Located 40 miles southwest of Stanley on the East Falkland island, the base was expanded after the war to deter further Argentine incursions and is used also for training troops before transfer to Afghanistan.
The wind power solution for the base was put on the agenda after the government found huge savings on power generation in Stanley. Up to 26 percent of the capital's energy comes from wind turbines and the ratio is set to go up to 40 percent with the installation of additional turbines.
The base is used by up to 2,000 military personnel in peak time and recently has drawn more deployments from Britain, amid a tense standoff with Argentina after its renewed sovereignty claims over the archipelago.
The wind turbines planned for the base will be installed by the Falklands Public Service Department and the Ministry of Defense in London will be charged for the energy used, MercoPress reported.
Officials said increased use of wind energy will give Falklands a financial edge as that will reduce the costs of importing fuel.
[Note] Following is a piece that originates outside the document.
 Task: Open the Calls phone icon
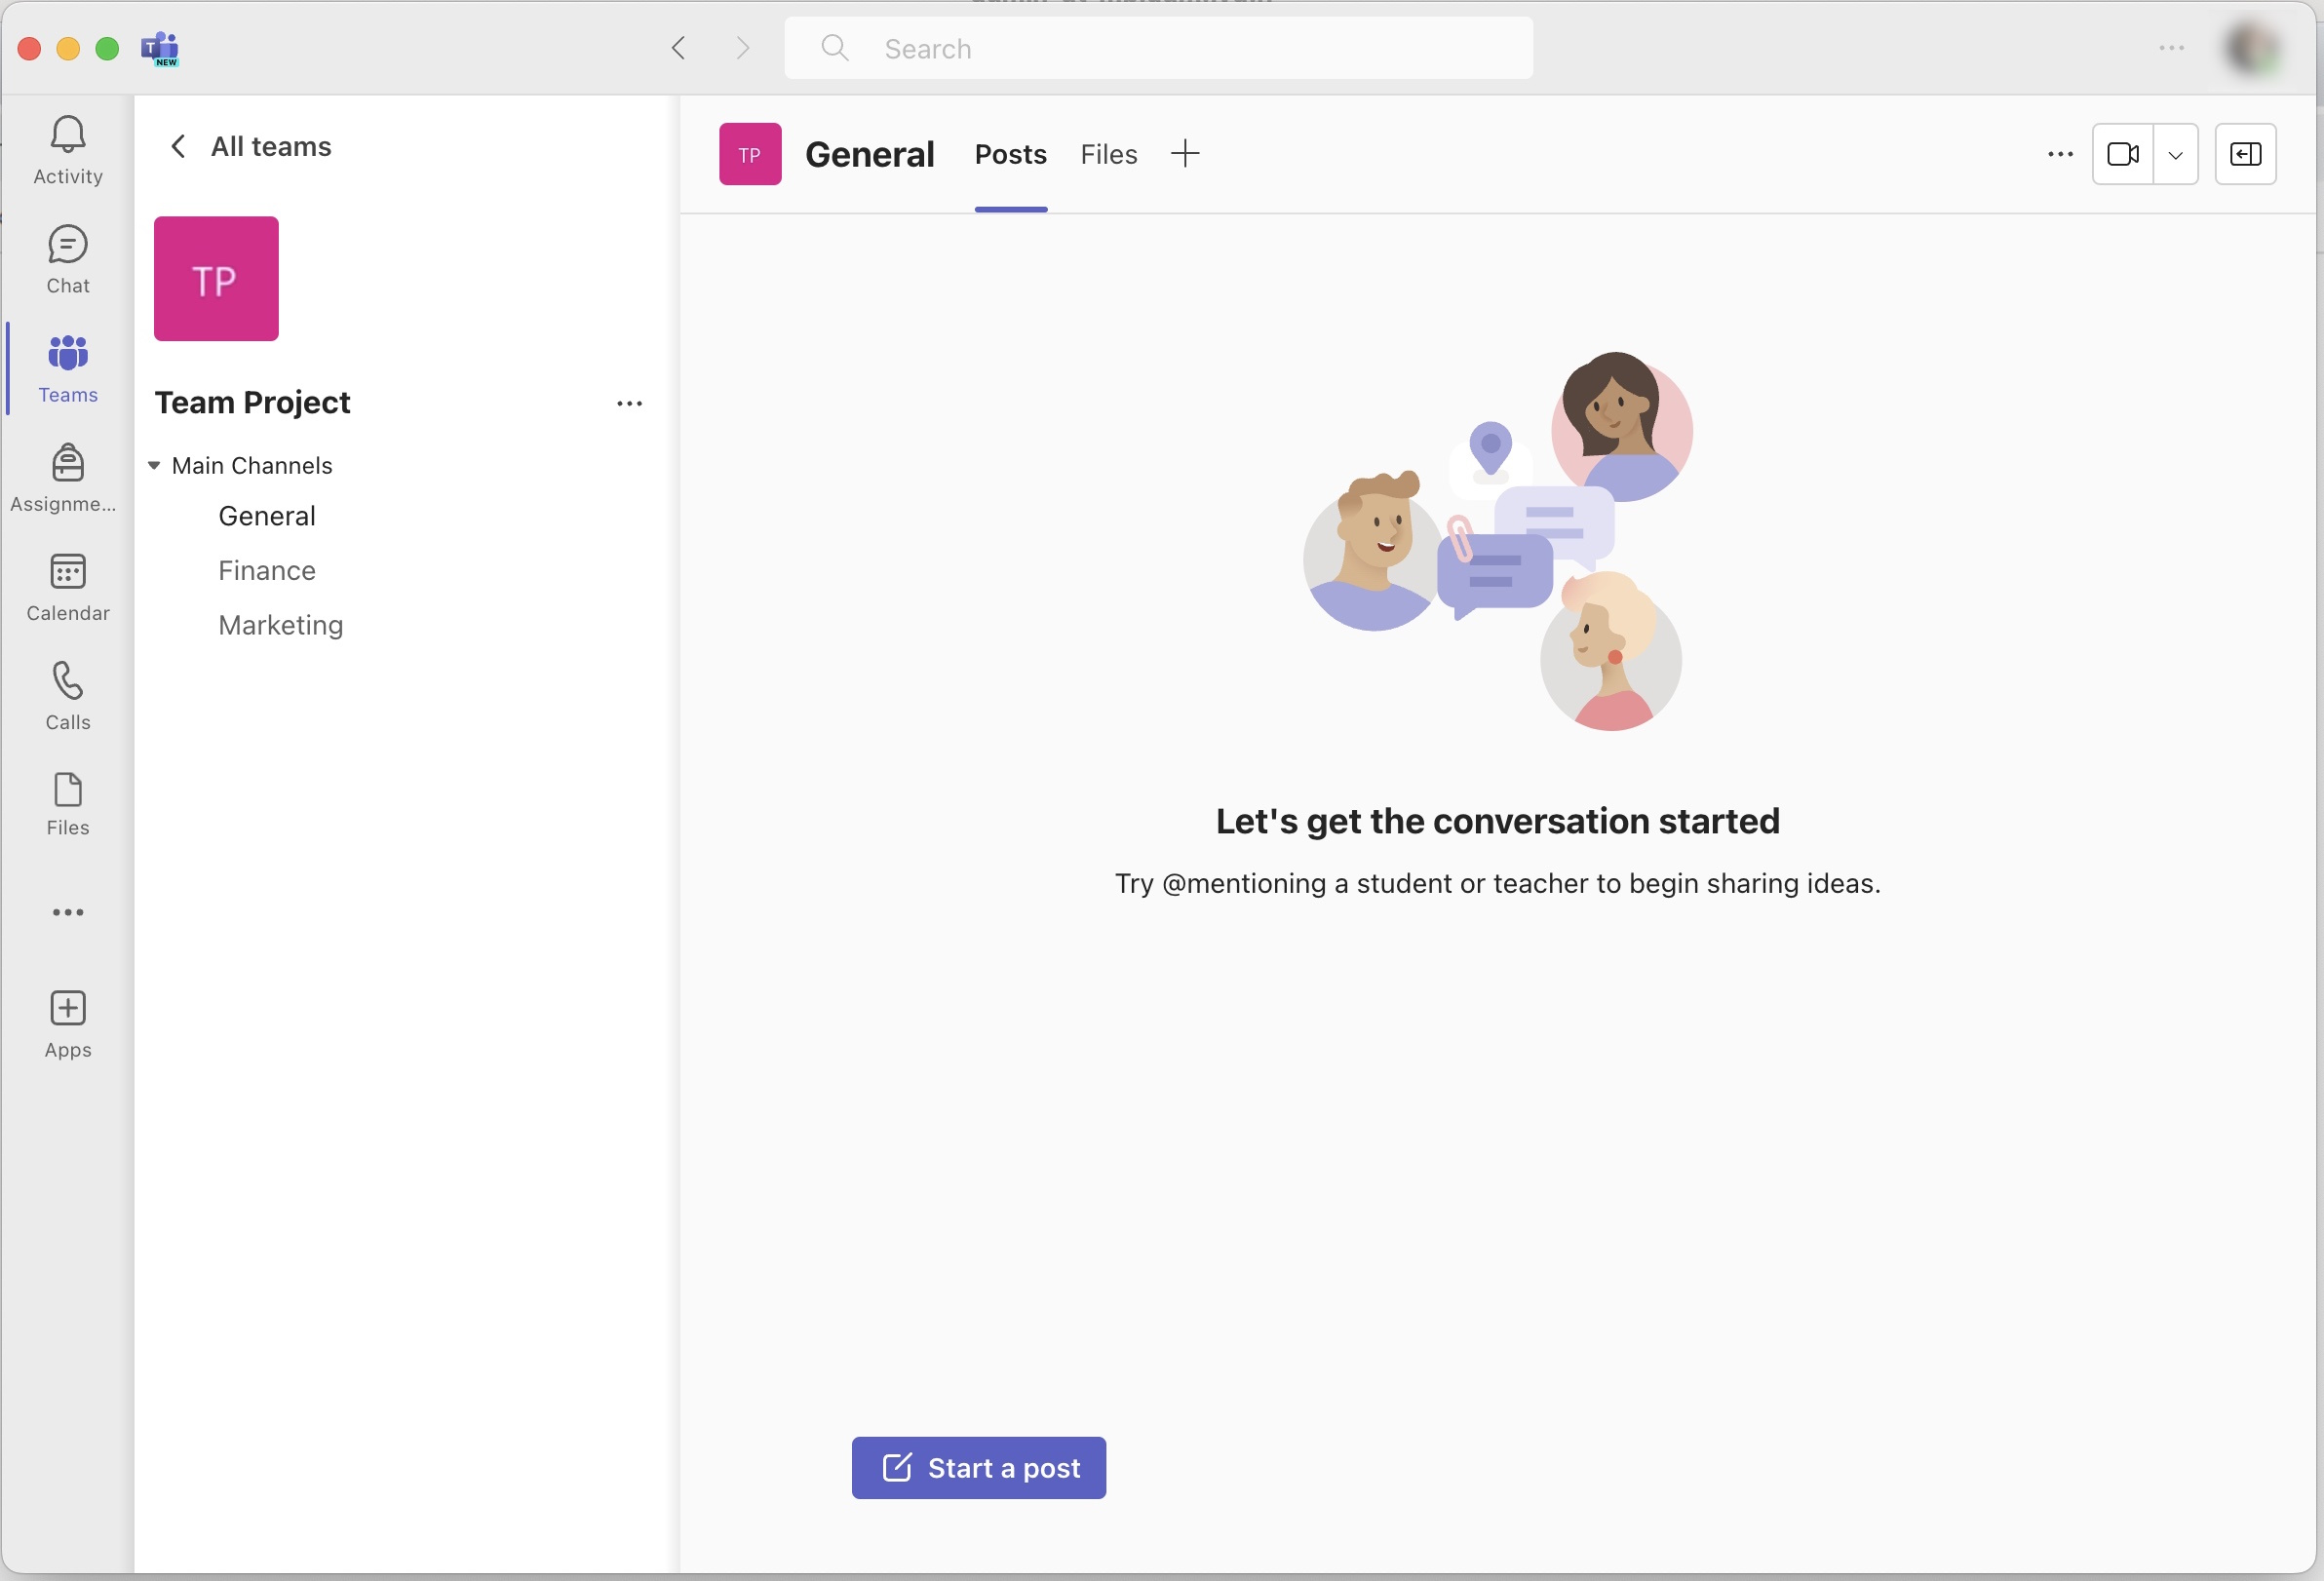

Stanley Power Station Manager Glenn Ross said the project could finance the cost of electricity not provided by the existing Stanley wind farm. That would also benefit the base, with savings on fuel and help meet energy saving targets, he said. "I hate to use the expression but it is a win-win situation," said Ross.
"What I'm looking at, after our decision-making process, is something that will be a success, that we can be proud of, that will bring money into our treasury and eventually reduce the cost of energy for you and me," Ross said in a dispatch by Penguin News.
The Stanley Wind Farm saved the government more than $1 million in 2009 and is expected to continue making savings throughout the rest of its 20-year lifespan. The wind farm has been in operation for 2 1/2 years.
The wind power initiative has generated widespread interest as it coincides with the Falklands' prospecting for oil and gas in the northern basin. After disappointing initial reports on the drilling so far, more detailed findings of the oil exploration effort are expected during the summer.